The ViewSonic M1 Portable's stand also makes it much more user-friendly than the competition. Not only does it double as a streamlined lens cover, but the hinged stand also lets you point the projector straight up at the ceiling. Using a projector in non-traditional settings like this is one of the main draws of a pico projector, yet projecting on the ceiling is something both the competing Optoma LV130 and Anker Nebula Capsule make needlessly difficult. The one slight annoyance with the stand is that it does tend to sag just a little bit, often making the M1's picture ever so slightly tilted. It's not enough to be annoying, but if you're the kind of person that can't help but zero in on minor imperfections, it could drive you crazy. If that's the case, the projector can be mounted on a tripod.
Really our biggest qualm with the ViewSonic M1 Portable's user-friendliness is its remote. While well designed and intuitive, we found that it only really works when you're directly in line with the projector. When we sat even a bit off to the side, it was 50/50 as to whether the projector would actually yield to the remote's demands. While annoying, we definitely wouldn't call this a dealbreaker.
The other downside to the ViewSonic M1 Portable, and it is only a downside when compared to the Anker Nebula Capsule, is that it cannot download and run streaming apps like Hulu and Netflix on its own. However, while this ability is a nice feature of the Anker Nebula Capsule, you can easily add the same functionality to the ViewSonic M1 by plugging in a Fire Stick or Roku, so we wouldn't count this as a huge strike against the M1.
Good Audio Quality
One other huge leg up the ViewSonic M1 Portable has over its competitors is its audio quality. The built-in Harmon Kardon speaker sounds akin to a fairly high-end Bluetooth speaker, and is more than up to the task of providing audio worthy of the accompanying picture. In comparison, models like the Optoma LV130 and the Anker Nebula Capsule sound so tinny and shrill that we would almost say they necessitate some sort of external speaker if you want to watch a movie.

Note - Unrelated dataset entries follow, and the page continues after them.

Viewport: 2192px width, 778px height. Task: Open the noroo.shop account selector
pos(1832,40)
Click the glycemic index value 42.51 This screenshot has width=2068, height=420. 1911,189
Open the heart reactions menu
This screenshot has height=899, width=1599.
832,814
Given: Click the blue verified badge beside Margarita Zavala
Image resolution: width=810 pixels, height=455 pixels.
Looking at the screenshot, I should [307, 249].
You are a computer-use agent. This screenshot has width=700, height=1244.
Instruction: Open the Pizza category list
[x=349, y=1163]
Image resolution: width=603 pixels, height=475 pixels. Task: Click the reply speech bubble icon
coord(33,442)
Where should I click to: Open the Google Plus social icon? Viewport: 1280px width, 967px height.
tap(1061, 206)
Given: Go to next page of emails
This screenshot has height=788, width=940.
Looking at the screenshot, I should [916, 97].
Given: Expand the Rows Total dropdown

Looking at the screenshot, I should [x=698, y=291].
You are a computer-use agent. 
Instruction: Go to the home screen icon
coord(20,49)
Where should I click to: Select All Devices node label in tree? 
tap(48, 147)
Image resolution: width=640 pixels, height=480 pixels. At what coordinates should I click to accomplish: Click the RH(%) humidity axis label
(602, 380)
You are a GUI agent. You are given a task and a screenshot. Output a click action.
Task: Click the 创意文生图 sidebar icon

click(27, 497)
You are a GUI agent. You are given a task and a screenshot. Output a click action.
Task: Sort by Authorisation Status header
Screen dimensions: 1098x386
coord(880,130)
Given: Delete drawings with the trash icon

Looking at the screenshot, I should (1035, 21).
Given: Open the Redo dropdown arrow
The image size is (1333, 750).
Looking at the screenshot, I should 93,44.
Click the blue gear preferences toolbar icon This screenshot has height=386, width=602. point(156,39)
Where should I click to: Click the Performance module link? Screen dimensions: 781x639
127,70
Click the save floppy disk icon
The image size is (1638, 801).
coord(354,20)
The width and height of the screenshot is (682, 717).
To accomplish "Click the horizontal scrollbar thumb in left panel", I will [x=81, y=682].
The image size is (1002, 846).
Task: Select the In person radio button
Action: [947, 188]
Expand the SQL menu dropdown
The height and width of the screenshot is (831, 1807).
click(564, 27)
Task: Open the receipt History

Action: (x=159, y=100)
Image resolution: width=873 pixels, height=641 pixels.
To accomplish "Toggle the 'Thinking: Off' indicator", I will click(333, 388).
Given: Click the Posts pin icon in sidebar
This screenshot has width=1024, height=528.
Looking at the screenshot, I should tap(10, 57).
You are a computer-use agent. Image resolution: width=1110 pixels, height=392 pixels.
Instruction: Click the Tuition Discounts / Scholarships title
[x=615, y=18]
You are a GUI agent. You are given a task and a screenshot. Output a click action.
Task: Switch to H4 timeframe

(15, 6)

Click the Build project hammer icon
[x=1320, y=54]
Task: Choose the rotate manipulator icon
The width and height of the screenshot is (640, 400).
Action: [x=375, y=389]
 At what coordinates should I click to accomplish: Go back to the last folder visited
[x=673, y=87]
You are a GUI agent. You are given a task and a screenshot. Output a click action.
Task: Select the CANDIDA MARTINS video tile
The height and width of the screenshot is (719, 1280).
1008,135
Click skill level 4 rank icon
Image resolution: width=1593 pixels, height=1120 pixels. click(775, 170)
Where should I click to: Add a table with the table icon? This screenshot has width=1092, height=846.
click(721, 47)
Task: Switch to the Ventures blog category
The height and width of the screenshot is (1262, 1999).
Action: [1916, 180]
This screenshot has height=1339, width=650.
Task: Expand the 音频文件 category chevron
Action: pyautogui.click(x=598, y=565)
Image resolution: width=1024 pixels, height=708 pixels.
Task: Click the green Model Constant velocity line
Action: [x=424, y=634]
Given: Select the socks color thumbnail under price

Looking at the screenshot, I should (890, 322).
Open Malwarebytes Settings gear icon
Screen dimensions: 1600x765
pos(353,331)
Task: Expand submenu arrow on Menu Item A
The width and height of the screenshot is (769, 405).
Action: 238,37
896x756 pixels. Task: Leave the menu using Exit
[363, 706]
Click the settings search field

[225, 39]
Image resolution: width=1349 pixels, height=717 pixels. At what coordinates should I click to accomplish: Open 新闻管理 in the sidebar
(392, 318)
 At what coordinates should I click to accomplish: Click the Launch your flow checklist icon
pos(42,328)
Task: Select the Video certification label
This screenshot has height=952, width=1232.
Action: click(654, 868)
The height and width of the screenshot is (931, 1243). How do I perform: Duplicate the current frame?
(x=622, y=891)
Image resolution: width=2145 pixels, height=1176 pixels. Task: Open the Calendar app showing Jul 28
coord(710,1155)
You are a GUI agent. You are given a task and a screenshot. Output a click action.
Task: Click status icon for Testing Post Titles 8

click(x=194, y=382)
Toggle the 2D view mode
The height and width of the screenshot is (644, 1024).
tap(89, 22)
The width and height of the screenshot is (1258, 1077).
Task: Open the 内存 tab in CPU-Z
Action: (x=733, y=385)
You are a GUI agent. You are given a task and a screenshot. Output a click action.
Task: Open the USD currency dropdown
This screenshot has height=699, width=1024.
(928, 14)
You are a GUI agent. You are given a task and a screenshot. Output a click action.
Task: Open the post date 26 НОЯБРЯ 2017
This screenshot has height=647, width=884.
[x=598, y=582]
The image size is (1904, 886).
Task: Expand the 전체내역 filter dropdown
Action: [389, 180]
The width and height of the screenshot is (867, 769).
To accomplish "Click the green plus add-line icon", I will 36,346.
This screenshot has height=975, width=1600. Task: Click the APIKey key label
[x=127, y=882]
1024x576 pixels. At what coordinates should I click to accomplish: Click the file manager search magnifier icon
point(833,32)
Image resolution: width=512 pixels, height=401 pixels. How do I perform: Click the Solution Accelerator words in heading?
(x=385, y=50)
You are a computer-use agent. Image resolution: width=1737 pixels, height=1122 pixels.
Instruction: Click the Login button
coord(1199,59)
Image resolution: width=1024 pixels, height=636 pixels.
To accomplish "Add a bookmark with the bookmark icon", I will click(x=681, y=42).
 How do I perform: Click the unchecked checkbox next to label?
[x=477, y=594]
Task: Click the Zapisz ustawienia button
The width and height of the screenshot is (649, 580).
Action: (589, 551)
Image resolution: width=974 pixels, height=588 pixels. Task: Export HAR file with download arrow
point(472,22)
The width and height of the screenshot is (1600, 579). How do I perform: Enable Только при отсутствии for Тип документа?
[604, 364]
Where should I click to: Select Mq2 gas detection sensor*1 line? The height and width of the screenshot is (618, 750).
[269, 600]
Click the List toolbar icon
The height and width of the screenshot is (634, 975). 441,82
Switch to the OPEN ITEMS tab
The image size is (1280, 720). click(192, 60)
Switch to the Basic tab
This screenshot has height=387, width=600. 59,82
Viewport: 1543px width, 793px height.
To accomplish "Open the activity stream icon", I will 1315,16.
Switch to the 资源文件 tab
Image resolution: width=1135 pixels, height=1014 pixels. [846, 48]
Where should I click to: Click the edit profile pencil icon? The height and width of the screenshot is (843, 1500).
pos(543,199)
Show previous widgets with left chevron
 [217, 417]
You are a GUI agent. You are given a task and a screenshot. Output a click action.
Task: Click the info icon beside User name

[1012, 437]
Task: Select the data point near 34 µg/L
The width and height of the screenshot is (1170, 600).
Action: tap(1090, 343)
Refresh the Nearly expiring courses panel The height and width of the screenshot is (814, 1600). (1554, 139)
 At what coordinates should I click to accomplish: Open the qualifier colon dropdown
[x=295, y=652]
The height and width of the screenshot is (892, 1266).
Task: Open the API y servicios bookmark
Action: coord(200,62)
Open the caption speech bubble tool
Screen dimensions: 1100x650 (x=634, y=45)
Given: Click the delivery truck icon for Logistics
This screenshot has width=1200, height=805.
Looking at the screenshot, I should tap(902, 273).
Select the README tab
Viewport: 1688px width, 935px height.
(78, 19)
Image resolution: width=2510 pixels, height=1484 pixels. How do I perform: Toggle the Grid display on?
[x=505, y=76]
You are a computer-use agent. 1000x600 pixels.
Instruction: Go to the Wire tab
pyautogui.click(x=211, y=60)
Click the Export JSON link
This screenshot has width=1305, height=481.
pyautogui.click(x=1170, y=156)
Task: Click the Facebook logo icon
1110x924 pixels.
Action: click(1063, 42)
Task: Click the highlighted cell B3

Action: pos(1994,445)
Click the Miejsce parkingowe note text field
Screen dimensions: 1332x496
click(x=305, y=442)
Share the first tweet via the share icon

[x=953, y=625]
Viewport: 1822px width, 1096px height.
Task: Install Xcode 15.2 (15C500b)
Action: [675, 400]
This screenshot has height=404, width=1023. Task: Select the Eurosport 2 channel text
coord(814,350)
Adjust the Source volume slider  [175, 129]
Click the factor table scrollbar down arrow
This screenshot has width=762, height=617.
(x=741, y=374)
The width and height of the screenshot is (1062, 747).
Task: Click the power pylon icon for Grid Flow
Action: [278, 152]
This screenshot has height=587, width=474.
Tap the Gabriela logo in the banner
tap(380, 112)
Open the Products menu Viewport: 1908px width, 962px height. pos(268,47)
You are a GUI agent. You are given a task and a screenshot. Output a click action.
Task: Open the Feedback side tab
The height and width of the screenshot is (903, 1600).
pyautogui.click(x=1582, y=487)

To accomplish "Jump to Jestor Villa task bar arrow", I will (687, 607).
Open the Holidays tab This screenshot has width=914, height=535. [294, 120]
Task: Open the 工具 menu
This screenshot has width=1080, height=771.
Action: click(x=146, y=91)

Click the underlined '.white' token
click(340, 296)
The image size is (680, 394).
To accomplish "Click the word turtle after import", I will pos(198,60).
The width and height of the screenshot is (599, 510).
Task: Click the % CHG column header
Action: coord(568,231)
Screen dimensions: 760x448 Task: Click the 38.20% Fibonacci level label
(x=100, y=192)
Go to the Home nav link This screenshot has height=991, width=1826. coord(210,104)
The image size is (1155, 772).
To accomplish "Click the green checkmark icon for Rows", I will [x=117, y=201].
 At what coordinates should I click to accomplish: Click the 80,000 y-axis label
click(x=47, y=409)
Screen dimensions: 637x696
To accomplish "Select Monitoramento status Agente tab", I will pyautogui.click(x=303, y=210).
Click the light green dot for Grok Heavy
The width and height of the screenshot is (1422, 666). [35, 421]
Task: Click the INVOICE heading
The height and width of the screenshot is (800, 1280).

Like all of the pico projectors we've tested, the ViewSonic M1 Portable has a fairly dim lamp that really can't compete with ambient light. This projector's use is limited to nighttime use outdoors, or in dark rooms.
The M1 advertises a brightness of 250 lumens, but we measured its brightness at just 124 lumens. We found both this kind of exaggeration and overall brightness level to be common amongst pico projectors. For example, we measured the 300 lumen Optoma LV130 at 120 lumens.
The most important thing to note is that most conference rooms, even with the lights off, are going to be too light for the ViewSonic M1 Portable (and any pico projector for that matter). Therefore we would not recommend it for business presentations.
Like all of the pico projectors we've tested, the ViewSonic M1 Portable's fan is noticeable, but not annoying. We never felt distracted by the fan during movie watching, and that white noise easily slid into the background as we became absorbed in whatever film we were watching. However, if we brought ourselves out of that stupor and thought about the fan, it was noticeable.
Most pico projectors fall into a $250-$350 price range. The ViewSonic M1 Portable lands right in the middle of that range and is our favorite overall of the pico style models we've tested, therefore we think it is a great value.
The ViewSonic M1 Portable balances its attributes well and is thus one of the best of the portable, pico style projectors on the market.